For example, a wristwatch should not have sharp edges or irritate the skin, and a bathroom carpet should not be a slippery death trap.
As such, it’s critical to consider general product safety at a product design stage, or when assessing a private product label samples – regardless of whether or not mandatory standards exist for your product.
This is of course not the case only for importers based in Australia, but worldwide.
Note that there are thousands of non-mandatory AS (Australian Standards) that you can use for reference when designing your product.
We’re based in Australia, but selling internationally. Which regulations do we need to comply with?
Product compliance is not based on where you’re headquartered, but the destination country. For example, we work with many Australian businesses selling on Amazon.com in the United States – in which case the customer must ensure compliance with American product safety standards, rather than Australian.
This is also the case if you intend to sell products in the European Union, which has its own set of mandatory regulations, labeling, and document requirements.
Product safety is perhaps not the most exciting topic. Nevertheless, it’s absolutely critical to fully understand and implement all mandatory AS/NZS safety standards.
The alternative is to risk fines, counted in the hundreds of thousands of dollars.
Do you need help to ensure compliance with all mandatory safety standards?

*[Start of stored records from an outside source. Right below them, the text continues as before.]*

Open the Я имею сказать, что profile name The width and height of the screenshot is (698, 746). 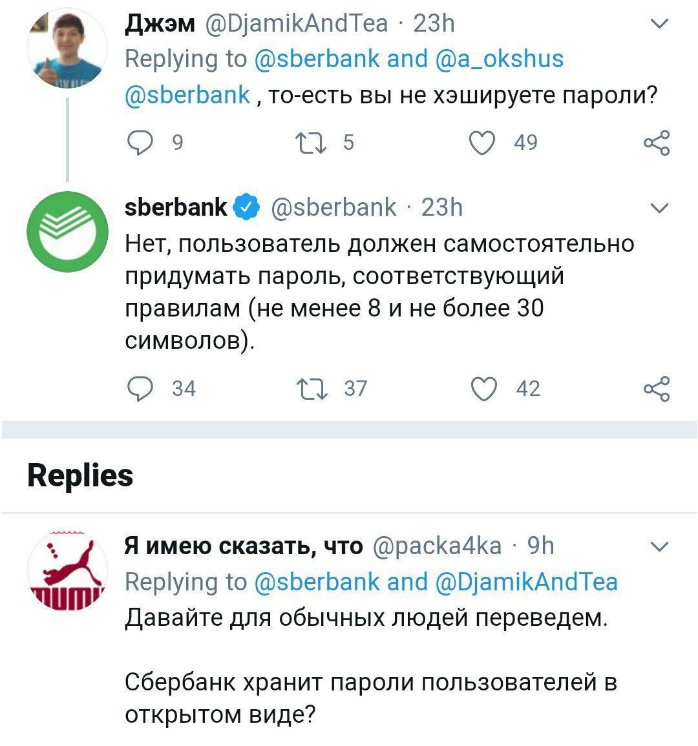[x=243, y=546]
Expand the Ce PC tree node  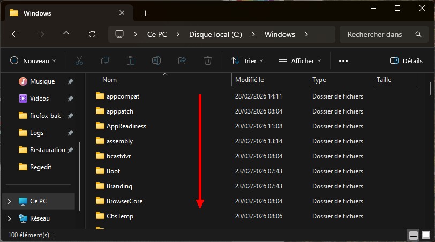click(9, 201)
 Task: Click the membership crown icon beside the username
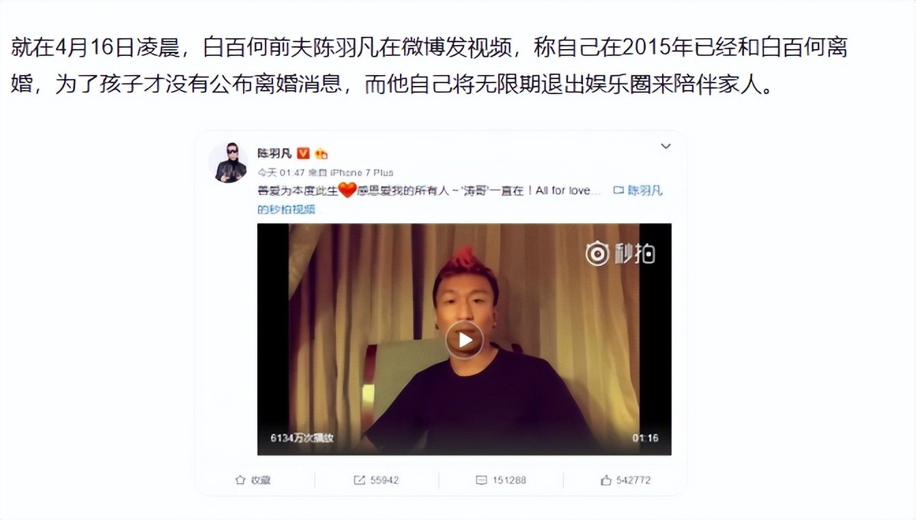[321, 154]
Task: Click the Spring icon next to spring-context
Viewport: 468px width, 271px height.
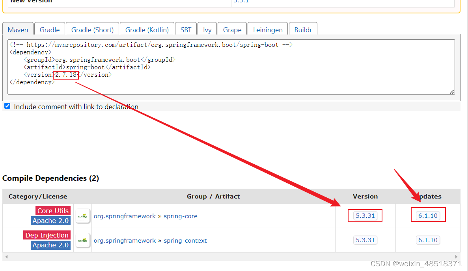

We know how hard it can be to get a grip on product safety standards, labeling, documents, and lab testing. To help startups get a grip on the process, and avoid crippling fines and forced product recalls – we created the Starter Package:
a. An overview of product safety standards in the United States, Europe, Australia & more
b. Mandatory document sample files
c. Product labeling template files
d. Checklists that guide you step-by-step through the entire compliance process
In addition, you can also book quality inspections, lab testing and shipping directly from the platform. Click here to learn more.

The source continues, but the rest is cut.